▸ EXERCISE AIM
Exactly how many lines below mention "agent"? Answer with that number alone.

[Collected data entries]
⁂

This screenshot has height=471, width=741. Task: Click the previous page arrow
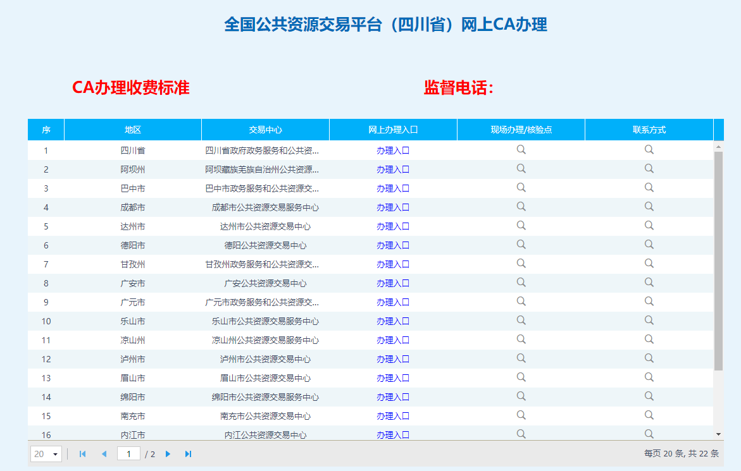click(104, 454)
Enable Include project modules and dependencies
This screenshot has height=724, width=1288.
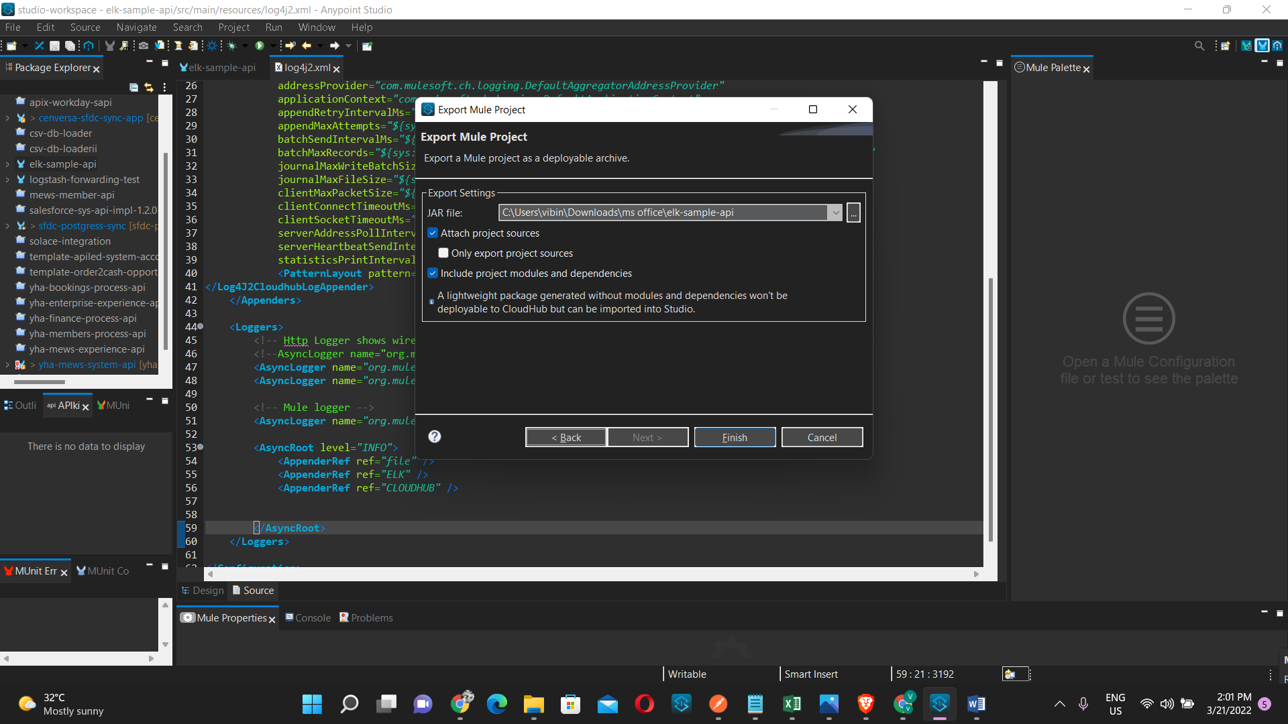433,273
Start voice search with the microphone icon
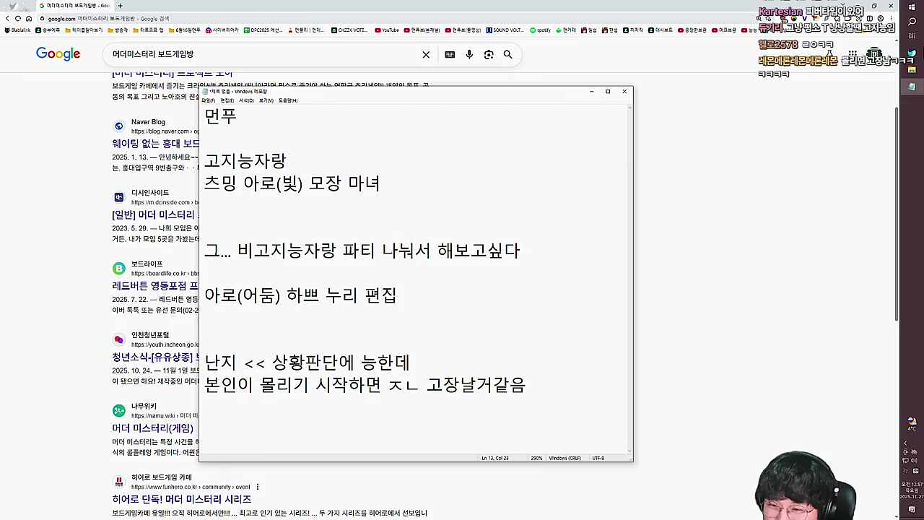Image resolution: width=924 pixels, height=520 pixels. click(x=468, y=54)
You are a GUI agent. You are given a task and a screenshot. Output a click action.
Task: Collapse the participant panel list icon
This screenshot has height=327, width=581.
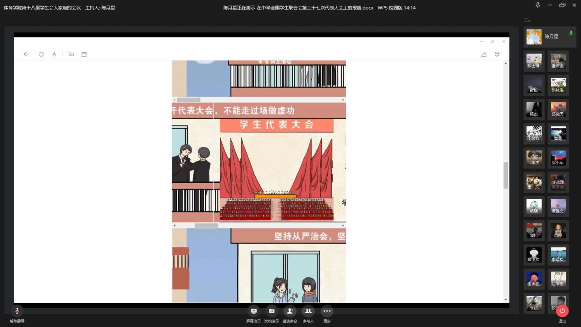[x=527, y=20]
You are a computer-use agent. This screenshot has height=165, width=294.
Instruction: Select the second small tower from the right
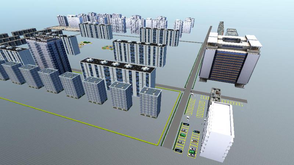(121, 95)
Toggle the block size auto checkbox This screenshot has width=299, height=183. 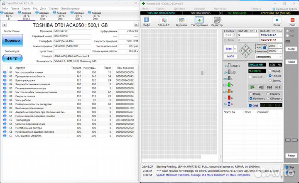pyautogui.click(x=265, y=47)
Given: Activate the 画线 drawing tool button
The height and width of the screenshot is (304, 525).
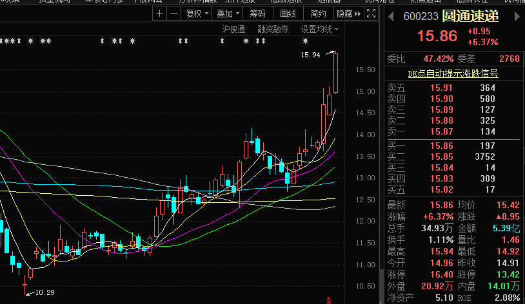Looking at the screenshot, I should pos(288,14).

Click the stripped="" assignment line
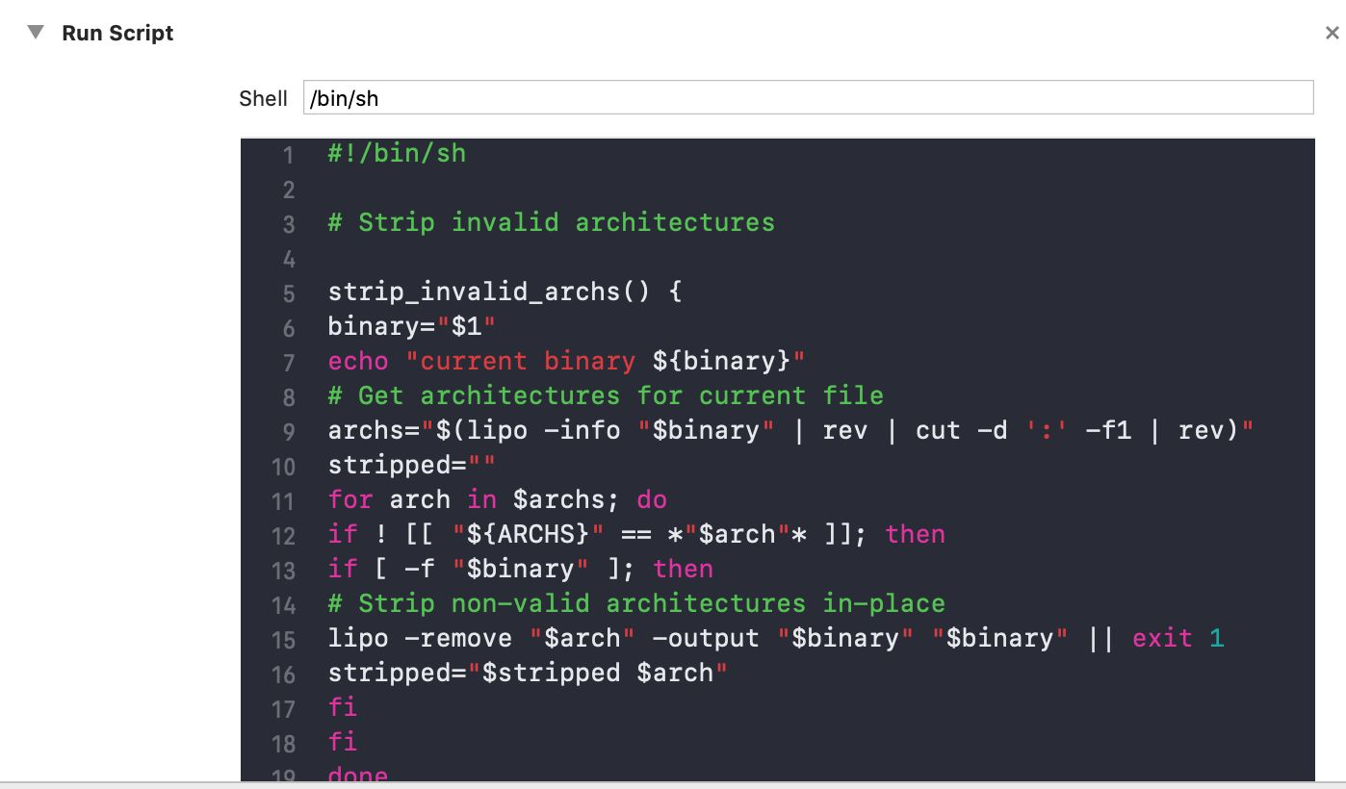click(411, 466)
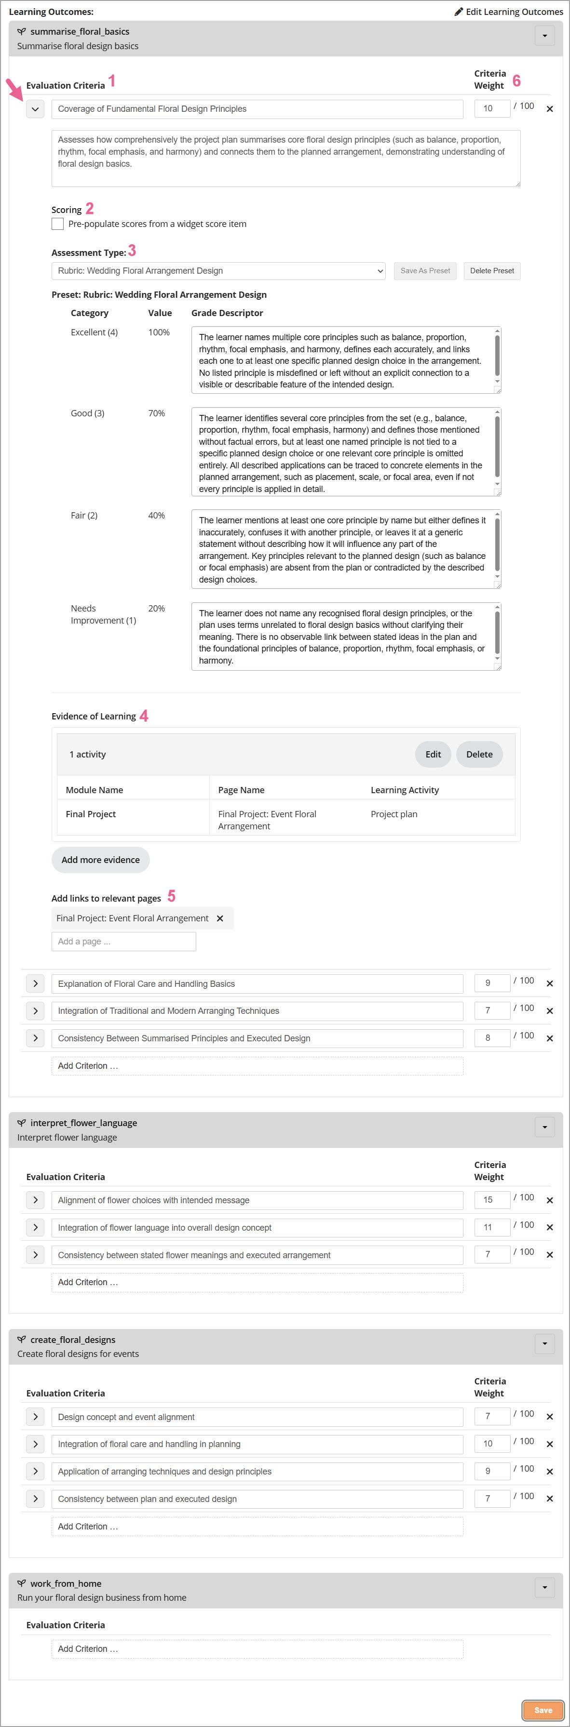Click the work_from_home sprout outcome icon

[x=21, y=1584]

⁂

▸ RESPONSE
2